TRY IT:
Once the line containing "Task: Expand the" is found, copy that line and all remaining lines of the records exactly, including the last one, and add nothing.

Collected data entries:

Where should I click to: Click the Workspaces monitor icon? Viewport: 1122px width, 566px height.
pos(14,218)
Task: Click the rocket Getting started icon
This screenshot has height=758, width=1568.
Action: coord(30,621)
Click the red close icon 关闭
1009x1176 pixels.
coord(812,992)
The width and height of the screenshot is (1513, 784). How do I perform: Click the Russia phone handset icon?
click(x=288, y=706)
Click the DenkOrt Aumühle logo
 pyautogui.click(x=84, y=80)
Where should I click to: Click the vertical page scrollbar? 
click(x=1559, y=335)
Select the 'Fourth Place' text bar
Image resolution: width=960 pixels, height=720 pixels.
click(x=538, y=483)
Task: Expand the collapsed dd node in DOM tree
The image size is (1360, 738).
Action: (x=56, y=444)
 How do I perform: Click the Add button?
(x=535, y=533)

SOLUTION FOR THIS PROBLEM:
Task: Expand the collapsed dd node in DOM tree
The image size is (1360, 738).
Action: (x=56, y=444)
 How do I perform: Click the Add button?
(x=535, y=533)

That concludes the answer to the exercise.